* [Provided entries]
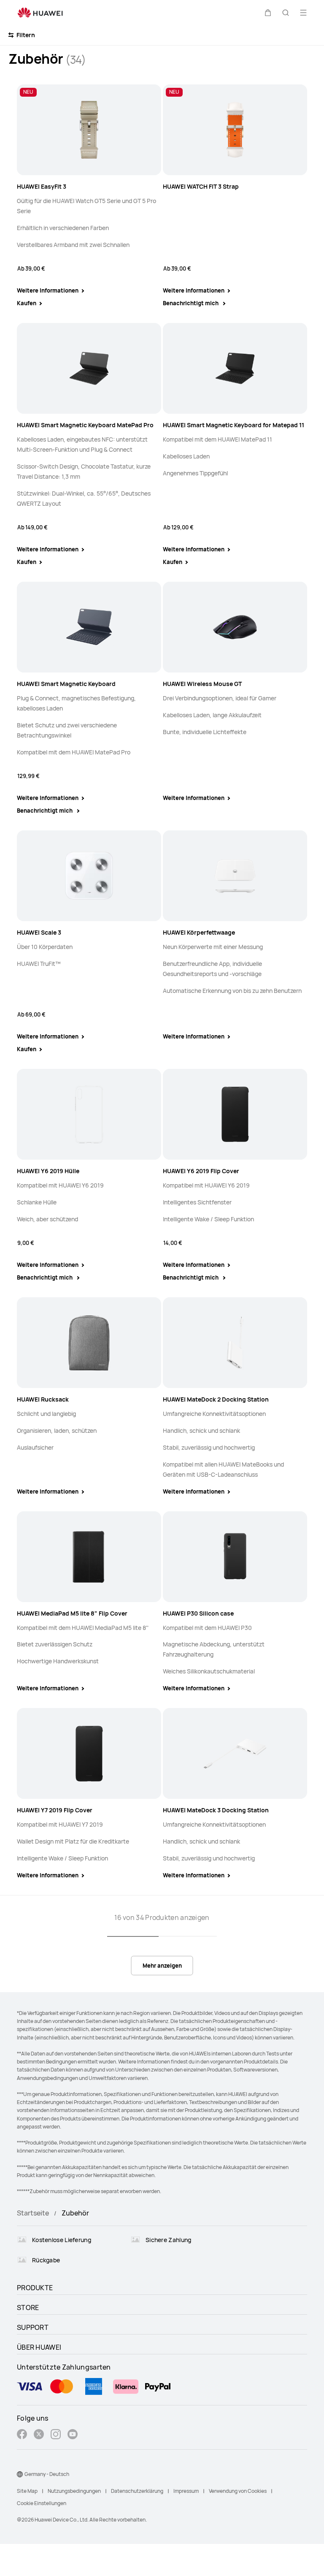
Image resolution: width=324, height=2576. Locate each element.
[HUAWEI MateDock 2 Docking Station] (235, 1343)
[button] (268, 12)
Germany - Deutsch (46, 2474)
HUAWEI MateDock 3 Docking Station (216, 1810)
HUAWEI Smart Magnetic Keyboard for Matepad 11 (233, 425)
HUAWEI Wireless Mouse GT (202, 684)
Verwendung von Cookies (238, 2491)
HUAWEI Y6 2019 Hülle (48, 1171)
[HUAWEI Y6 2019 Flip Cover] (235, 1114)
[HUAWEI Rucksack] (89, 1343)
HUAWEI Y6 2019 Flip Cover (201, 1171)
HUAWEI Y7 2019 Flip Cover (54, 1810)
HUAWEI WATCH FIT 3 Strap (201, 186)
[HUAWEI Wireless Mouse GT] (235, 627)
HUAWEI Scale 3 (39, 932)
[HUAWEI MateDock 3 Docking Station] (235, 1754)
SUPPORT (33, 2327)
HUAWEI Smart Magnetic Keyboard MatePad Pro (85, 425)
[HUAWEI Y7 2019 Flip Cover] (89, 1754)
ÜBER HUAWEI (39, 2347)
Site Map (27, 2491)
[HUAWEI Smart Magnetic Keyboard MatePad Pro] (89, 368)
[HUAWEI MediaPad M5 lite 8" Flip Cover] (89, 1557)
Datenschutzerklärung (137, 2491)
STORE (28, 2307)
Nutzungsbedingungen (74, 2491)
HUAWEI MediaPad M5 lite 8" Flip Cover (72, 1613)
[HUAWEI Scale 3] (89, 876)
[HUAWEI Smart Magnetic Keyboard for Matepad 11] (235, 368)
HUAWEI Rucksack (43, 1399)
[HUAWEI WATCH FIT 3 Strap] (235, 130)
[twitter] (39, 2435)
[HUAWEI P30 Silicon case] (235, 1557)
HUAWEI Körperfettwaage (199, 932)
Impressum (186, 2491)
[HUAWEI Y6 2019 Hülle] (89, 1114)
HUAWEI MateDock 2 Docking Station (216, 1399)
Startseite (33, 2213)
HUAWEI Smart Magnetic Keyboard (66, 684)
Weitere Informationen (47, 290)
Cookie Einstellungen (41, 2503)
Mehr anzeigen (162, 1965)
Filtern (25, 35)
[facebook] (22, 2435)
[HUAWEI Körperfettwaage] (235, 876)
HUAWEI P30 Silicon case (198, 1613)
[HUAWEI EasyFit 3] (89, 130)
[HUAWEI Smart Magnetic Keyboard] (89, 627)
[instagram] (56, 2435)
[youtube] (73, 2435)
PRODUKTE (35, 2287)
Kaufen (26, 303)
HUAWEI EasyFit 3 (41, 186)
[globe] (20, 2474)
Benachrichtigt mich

* [Work required]
No pictures belong in the answer; copy all other parts of the listing exactly.

* [Written answer]
Image resolution: width=324, height=2576. Locate each element.
[HUAWEI MateDock 2 Docking Station] (235, 1343)
[button] (268, 12)
Germany - Deutsch (46, 2474)
HUAWEI MateDock 3 Docking Station (216, 1810)
HUAWEI Smart Magnetic Keyboard for Matepad 11 (233, 425)
HUAWEI Wireless Mouse GT (202, 684)
Verwendung von Cookies (238, 2491)
HUAWEI Y6 2019 Hülle (48, 1171)
[HUAWEI Y6 2019 Flip Cover] (235, 1114)
[HUAWEI Rucksack] (89, 1343)
HUAWEI Y6 2019 Flip Cover (201, 1171)
HUAWEI Y7 2019 Flip Cover (54, 1810)
HUAWEI WATCH FIT 3 Strap (201, 186)
[HUAWEI Wireless Mouse GT] (235, 627)
HUAWEI Scale 3 (39, 932)
[HUAWEI MateDock 3 Docking Station] (235, 1754)
SUPPORT (33, 2327)
HUAWEI Smart Magnetic Keyboard MatePad Pro (85, 425)
[HUAWEI Y7 2019 Flip Cover] (89, 1754)
ÜBER HUAWEI (39, 2347)
Site Map (27, 2491)
[HUAWEI Smart Magnetic Keyboard MatePad Pro] (89, 368)
[HUAWEI MediaPad M5 lite 8" Flip Cover] (89, 1557)
Datenschutzerklärung (137, 2491)
STORE (28, 2307)
Nutzungsbedingungen (74, 2491)
HUAWEI MediaPad M5 lite 8" Flip Cover (72, 1613)
[HUAWEI Scale 3] (89, 876)
[HUAWEI Smart Magnetic Keyboard for Matepad 11] (235, 368)
HUAWEI Rucksack (43, 1399)
[HUAWEI WATCH FIT 3 Strap] (235, 130)
[twitter] (39, 2435)
[HUAWEI P30 Silicon case] (235, 1557)
HUAWEI Körperfettwaage (199, 932)
Impressum (186, 2491)
[HUAWEI Y6 2019 Hülle] (89, 1114)
HUAWEI MateDock 2 Docking Station (216, 1399)
Startseite (33, 2213)
HUAWEI Smart Magnetic Keyboard (66, 684)
Weitere Informationen (47, 290)
Cookie Einstellungen (41, 2503)
Mehr anzeigen (162, 1965)
Filtern (25, 35)
[facebook] (22, 2435)
[HUAWEI Körperfettwaage] (235, 876)
HUAWEI P30 Silicon case (198, 1613)
[HUAWEI EasyFit 3] (89, 130)
[HUAWEI Smart Magnetic Keyboard] (89, 627)
[instagram] (56, 2435)
[youtube] (73, 2435)
PRODUKTE (35, 2287)
Kaufen (26, 303)
HUAWEI EasyFit 3 (41, 186)
[globe] (20, 2474)
Benachrichtigt mich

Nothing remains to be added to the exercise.